13 ans déjà que j’ai débarqué à Montréal fin juin 2010 avec dans ma valise mon anorak, les chaussures de montagne, les crampons et le piolet. A la sortie de l’aéroport il faisait 35° avec « l’humidex ». Je pensais m’être trompé d’avion …
La communauté était composée de 25 membres. En 2021, nous étions 3. Depuis octobre 2022, nous sommes relocalisés : 1 à la communauté des anciens à Richelieu, mon confrère Yoland Ouellet dans un appartement dans l’Est de Montréal et moi dans un appartement à 5 minutes de l’église. Saint-Pierre-Apôtre est située dans le Village, quartier gay de Montréal depuis les années fin 60, début 70. Avant cela les bars étaient plus dans le centre et le vieux port. 90% des paroissiens sont des hommes gais, les 10% sont des couples du quartier. Cela surprend au début car il n’y a pas d’enfant et très peu de femmes. Les célébrations sont priantes, chantantes chacun vient parce que cela a du sens pour lui.
Le Village a deux visages. L’été la rue Sainte Catherine devient piétonnière de mai à début octobre. La rue est décorée, les terrasses des bars et restaurant occupent la rue, danse et musique font le spectacle. Résidents et touristes profitent de cet aménagement dans la joie, les rires et surtout avec le soleil. L’hiver, la rue perd toutes ces activités et les 2/3 de sa clientèle. La neige, le froid humide montre une autre réalité. A 19h les bars sont presque vides. Si vous voulez perdre le moral, allez marcher sur la rue fin décembre, il n’y a pas beaucoup de gaieté dans les bars. Les problèmes de toxicomanie et d’itinérance augmentent dans le quartier, les agressions et l’insécurité aussi. ALORS VENEZ l’ÉTÉ !

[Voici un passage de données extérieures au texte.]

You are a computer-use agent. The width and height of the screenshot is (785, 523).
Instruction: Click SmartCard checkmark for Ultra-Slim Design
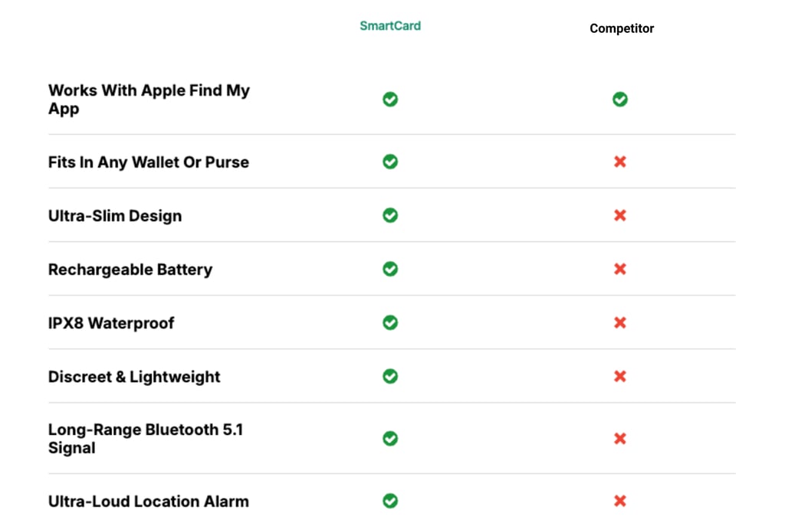point(390,215)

Les premières années se sont partagées entre la paroisse, une association accompagnant les personnes condamnées pour agression sexuelle, un organisme s’occupant des personnes atteintes du VIH Sida (homme, femme et enfant). Moins d’Oblats, plus de présence à la paroisse mais je ne suis pas le curé. Yoland Ouellet s’occupe des relations avec le diocèse. Cela me laisse le temps de continuer quelques activités. De plus en plus des personnes ayant demandées l’aide médicale à mourir téléphonent et demandent si je peux les rencontrer, soit à domicile, soit à l’hôpital, pour parler. Certaines me demandent d’être présent le jour de leur mort. Cette présence est un soutien pour la famille. Je participe à un groupe qui accompagne les parents ayant perdu un enfant par overdose. Écoute, déculpabilisation, accepter le regard des amis et de la famille, je suis une présence bienveillante.
Heureusement il n’y a pas que la mort. Je développe les activités dans l’église et je m’occupe des différents groupes locataires. En résidence il y a 3 chorales, 3 groupes de A.A, 2 groupes DASA (dépendance affective et sexuelle anonyme), 1 groupe de Vie Mariale, Rezo qui travaille dans le milieu de la prostitution et de la toxicomanie, Humanitum qui propose des rencontres de bien-être.
Plus joyeux les baptêmes d’enfants, surtout avec des parents homoparentaux. Ils viennent à Saint-Pierre car le prêtre de leur paroisse refuse de baptiser l’enfant. Les mariages, c’est un peu la même chose. L’église est belle alors les futurs mariés viennent d’un peu partout. C’est aussi la même situation pour les funérailles à cause de la situation de l’église dans le village. Le plus festif est Noël et Pâques avec la communauté laotienne suivi d’un repas fait maison.
Je garde le meilleur pour la fin, le top du top ! La location de l’église pour les tournages de films et les concerts. C’est impressionnant de voir arriver l’équipe des décors transformer l’église, toutes les équipes techniques et les prises de vues. Pour les concerts, il y en a environ une bonne quinzaine par année, je me transforme en éclairagiste. Je grimpe régler les projecteurs, je fais les derniers réglage le soir de la générale et le jour du concert je suis assis derrière la console pour assurer les jeux de lumière.
Je vous rassure, je prends le temps de souffler. En principe je coupe l’hiver en allant passer 3 semaines en Floride ou au Mexique.